What you need to do:
Filtering the records below, copy only those lines that include the word "scrollbar".

Records provided:
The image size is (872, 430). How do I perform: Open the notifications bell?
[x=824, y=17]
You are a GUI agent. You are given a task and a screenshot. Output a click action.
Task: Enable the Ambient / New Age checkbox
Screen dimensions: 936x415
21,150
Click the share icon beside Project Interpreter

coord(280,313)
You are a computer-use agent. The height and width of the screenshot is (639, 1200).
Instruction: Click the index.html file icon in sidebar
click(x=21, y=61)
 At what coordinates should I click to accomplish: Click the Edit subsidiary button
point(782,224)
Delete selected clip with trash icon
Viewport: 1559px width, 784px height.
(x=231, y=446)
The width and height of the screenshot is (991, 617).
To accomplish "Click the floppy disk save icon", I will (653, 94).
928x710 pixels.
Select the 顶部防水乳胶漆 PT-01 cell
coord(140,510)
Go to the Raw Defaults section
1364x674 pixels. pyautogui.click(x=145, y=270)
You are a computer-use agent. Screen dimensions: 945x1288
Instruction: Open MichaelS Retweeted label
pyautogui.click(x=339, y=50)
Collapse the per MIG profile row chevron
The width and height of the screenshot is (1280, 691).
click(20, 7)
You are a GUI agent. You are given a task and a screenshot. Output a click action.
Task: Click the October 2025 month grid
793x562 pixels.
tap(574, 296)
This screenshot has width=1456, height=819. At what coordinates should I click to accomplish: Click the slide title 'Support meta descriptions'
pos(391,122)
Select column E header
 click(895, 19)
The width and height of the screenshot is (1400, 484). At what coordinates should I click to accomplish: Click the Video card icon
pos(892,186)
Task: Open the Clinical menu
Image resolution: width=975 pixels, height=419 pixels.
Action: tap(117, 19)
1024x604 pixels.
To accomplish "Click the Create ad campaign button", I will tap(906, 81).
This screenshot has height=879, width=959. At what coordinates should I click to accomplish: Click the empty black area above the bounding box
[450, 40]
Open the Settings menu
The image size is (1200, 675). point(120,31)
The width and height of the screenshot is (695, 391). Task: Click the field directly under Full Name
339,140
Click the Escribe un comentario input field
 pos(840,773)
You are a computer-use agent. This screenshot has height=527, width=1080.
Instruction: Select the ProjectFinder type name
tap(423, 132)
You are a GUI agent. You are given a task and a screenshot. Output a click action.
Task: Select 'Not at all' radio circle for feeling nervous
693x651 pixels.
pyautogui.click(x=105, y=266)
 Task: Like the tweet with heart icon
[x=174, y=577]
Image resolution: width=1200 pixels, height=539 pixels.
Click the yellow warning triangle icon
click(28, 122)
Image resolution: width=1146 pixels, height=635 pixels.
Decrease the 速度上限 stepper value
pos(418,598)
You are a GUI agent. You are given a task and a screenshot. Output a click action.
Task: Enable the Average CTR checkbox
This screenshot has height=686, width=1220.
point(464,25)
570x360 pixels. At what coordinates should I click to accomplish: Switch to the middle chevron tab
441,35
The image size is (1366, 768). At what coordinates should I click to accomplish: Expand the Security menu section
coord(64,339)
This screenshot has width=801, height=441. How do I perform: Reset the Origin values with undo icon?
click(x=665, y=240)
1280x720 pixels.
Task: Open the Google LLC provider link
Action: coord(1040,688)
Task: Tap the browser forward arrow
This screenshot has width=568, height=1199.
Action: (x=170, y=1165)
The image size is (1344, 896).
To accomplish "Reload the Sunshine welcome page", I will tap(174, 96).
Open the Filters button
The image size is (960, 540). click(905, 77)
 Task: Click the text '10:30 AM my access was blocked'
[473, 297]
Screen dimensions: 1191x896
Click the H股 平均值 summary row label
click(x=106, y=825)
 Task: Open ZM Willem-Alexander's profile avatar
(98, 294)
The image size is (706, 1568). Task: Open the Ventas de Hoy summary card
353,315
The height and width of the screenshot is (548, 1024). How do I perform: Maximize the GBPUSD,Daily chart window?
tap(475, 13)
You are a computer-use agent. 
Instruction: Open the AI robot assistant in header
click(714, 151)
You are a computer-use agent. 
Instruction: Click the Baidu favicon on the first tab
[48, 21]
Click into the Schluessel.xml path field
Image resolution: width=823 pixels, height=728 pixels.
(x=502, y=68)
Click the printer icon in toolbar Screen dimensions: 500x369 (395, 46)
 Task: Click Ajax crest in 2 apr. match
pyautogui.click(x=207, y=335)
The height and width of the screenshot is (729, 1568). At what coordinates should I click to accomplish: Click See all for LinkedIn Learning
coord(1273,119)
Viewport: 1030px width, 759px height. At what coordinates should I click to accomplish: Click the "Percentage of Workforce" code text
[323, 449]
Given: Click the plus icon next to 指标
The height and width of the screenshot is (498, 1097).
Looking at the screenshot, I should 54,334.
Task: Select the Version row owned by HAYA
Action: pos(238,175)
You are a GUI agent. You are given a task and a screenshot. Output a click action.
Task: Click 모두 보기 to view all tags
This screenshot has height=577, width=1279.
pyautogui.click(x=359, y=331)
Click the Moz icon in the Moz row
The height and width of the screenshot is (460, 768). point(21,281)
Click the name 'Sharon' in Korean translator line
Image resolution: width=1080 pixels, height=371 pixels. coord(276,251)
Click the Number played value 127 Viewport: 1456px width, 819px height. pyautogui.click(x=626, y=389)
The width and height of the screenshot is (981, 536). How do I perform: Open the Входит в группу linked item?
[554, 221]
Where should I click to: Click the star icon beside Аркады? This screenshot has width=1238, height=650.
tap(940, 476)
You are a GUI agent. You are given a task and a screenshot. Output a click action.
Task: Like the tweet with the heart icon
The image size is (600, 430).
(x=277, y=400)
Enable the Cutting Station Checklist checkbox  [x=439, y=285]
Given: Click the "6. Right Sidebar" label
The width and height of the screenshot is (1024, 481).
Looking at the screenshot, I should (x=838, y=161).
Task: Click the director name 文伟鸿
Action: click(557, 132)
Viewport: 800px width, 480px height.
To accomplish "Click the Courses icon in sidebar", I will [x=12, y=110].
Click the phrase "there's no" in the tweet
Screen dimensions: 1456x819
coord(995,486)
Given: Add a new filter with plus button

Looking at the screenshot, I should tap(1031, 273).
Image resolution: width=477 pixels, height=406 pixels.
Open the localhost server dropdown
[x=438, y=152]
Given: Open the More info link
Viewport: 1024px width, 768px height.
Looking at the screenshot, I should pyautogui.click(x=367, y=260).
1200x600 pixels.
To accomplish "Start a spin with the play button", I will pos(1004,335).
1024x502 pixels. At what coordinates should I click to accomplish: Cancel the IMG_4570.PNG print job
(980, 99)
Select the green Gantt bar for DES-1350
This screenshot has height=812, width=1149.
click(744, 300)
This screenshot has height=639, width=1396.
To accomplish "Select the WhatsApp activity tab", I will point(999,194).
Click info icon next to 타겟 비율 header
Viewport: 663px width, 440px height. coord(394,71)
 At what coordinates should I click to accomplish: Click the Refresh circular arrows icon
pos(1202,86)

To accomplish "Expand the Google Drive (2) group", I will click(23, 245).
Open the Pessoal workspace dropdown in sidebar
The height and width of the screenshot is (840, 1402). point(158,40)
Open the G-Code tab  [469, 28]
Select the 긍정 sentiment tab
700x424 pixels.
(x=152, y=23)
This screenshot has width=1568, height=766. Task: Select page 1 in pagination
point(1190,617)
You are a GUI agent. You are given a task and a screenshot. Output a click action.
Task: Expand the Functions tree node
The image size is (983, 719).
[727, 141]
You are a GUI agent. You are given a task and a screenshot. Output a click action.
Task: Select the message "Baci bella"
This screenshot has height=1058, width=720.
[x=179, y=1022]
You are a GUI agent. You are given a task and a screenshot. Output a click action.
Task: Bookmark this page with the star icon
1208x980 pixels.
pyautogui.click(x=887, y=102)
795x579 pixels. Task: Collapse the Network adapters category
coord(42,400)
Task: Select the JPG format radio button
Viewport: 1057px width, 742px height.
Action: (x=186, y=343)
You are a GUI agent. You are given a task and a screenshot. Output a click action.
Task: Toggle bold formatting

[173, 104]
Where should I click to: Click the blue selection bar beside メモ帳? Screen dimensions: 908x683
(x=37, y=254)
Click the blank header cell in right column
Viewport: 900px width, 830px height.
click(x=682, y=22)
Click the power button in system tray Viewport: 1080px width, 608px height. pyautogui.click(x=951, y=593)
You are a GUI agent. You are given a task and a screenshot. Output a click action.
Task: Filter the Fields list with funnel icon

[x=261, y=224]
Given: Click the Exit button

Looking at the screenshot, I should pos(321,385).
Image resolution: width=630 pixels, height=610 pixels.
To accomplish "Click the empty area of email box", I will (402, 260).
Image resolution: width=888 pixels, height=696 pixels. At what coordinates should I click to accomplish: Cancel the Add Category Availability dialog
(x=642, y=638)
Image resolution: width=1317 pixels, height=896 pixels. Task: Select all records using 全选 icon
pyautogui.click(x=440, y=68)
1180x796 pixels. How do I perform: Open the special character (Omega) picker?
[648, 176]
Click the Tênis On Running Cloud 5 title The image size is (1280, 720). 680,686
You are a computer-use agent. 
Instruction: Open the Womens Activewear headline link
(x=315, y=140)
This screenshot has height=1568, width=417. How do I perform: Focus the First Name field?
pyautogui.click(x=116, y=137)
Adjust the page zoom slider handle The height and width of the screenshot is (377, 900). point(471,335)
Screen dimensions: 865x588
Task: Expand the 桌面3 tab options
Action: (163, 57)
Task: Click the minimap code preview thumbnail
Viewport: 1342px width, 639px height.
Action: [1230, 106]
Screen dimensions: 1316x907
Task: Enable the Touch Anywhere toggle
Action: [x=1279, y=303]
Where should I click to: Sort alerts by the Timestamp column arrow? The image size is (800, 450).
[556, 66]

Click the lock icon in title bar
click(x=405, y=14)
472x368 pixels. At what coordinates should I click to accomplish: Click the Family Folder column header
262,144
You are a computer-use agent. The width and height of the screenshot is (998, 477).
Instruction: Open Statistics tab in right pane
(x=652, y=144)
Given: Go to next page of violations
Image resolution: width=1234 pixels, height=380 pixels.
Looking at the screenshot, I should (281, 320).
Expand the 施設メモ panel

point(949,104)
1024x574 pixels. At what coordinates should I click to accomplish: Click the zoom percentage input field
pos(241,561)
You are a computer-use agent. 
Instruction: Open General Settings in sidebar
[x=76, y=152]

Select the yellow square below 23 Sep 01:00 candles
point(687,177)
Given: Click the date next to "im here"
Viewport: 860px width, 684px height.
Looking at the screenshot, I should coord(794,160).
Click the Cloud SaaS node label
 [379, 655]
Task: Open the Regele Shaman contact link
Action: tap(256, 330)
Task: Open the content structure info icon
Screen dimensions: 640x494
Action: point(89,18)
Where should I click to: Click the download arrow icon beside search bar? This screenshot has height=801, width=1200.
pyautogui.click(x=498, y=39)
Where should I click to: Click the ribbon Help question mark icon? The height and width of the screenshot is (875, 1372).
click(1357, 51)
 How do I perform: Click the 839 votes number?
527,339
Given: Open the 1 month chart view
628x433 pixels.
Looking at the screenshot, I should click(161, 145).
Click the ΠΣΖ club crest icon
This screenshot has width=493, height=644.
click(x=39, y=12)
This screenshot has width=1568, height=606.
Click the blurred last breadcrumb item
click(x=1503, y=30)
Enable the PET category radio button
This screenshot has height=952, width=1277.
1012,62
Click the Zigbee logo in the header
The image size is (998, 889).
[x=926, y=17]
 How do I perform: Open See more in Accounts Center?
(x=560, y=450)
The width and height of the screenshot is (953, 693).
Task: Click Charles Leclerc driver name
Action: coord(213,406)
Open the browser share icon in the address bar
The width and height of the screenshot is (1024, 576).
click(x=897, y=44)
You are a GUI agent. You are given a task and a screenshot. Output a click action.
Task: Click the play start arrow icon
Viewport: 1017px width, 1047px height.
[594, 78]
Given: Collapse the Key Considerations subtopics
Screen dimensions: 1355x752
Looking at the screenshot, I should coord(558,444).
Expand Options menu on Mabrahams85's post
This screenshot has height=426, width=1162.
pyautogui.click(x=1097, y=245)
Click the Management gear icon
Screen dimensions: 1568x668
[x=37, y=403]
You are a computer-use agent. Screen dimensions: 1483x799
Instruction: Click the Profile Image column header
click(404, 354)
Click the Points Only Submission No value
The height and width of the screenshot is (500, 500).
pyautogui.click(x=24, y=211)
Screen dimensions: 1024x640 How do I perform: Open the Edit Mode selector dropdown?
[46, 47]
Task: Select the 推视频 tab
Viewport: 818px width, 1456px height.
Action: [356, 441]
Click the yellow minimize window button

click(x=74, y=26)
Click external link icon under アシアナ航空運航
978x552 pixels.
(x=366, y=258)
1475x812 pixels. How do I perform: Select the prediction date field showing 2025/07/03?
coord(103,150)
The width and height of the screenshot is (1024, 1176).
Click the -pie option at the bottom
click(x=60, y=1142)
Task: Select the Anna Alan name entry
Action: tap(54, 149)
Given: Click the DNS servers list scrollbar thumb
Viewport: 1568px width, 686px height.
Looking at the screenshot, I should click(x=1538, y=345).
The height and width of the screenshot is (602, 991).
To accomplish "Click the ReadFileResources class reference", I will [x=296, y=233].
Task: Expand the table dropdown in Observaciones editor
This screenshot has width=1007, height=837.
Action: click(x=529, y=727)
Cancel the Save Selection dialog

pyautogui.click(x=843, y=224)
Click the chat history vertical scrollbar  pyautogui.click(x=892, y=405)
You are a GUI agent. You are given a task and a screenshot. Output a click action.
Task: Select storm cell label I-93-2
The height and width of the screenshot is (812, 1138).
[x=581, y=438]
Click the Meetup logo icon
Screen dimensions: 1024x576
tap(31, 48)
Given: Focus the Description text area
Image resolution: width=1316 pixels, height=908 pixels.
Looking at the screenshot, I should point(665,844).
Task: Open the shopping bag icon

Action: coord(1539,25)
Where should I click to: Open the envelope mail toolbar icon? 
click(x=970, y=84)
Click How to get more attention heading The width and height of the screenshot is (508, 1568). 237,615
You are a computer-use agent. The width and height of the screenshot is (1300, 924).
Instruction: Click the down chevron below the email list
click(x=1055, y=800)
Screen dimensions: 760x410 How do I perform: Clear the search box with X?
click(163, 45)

Written answer:
Given: Click the DNS servers list scrollbar thumb
Click the chat history vertical scrollbar  pyautogui.click(x=892, y=405)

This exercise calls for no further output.